Convergence excess is a condition where the eyes have a strong tendency to aim inward during reading and close work. It can impact both children and adults at any age. Convergence excess can lead to blurry vision, tired eyes while reading, and the need to move closer and closer to reading material. Gradually needing to increase the lens power on contact or glasses prescriptions can be a sign of this condition. The tests required to diagnose convergence excess are often not included in traditional vision screenings.
A person who has convergence excess tend to experience symptoms while doing close work on a computer or reading. Blurry vision at a distance may result as well. People with convergence excess experience any combination of the following symptoms, which often worsen towards the end of the day:
- Eye strain
- Blurred vision
- Double vision
- Difficulty reading
- Difficulty concentrating
- Difficulty with reading comprehension
- Words moving on the page
- Feeling tired while reading
- Slow reading
If you or a loved one experience any of the above symptoms, a Neuro-Vision Evaluation conducted by a Neuro Optometrist is the only means of getting a clear and accurate diagnosis.
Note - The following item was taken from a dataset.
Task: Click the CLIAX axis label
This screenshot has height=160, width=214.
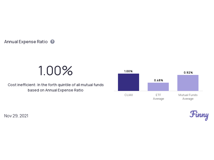Action: [x=129, y=95]
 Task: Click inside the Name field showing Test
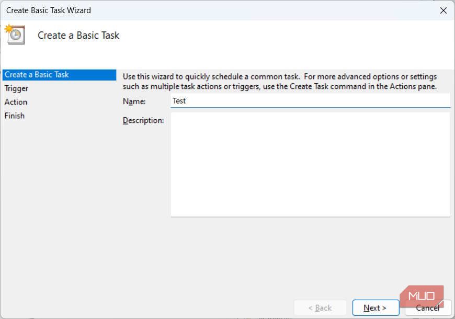261,101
If you’re interested in better understanding the seriousness and severity of the symptoms you or a loved one are experiencing, we encourage you to take our Vision Symptom Quiz.
Convergence excess is a common binocular vision deficit that is typically developed in childhood or in school years but can persist as an adult. Other medical conditions can cause convergence issues, however, those are often triggered as a sudden onset of symptoms rather than long-standing over time.
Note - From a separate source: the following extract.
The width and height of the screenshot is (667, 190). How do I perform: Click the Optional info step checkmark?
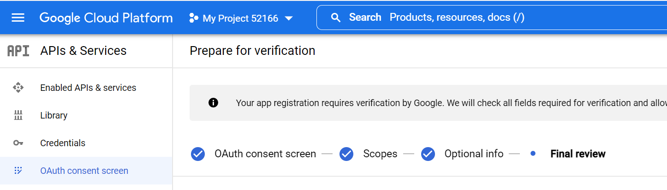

The best convergence excess treatment approach is an individualized neuro-vision therapy program, along with careful consideration of lens prescription. The main goals of vision therapy in the treatment of convergence excess is to improve the accuracy of how the eyes aim and relax the visual system so vision is effortless and automatic.
After your Neuro-Vision Evaluation, Dr. Talaber will estimate the number of Vision Therapy sessions needed for your convergence excess treatment based on the severity of the condition. Reading glasses can be a helpful supplement to therapy.
Ciuffreda K. The scientific basis for and efficacy of optometric vision therapy in nonstrabismic accommodative and vergence disorders. Optometry. 2002;73(12):735-762.
Conclusion: For nearly 75 years, optometric vision therapy has been an important mode of therapy for both children and adults who manifested a range of accommodative and vergence disorders.The findings clearly support the validity of optometric vision therapy. Furthermore, the results are consistent with the tenets of general motor learning.
Gallaway M, Schieman M. The efficacy of vision therapy for convergence excess. J Am Optom Assoc. 1997;68(2):81-86.
Conclusion: Vision therapy was successful in enhancing vergence (eye teaming ability) and eliminating symptoms in the vast majority of patients with convergence excess and is an effective treatment for this condition.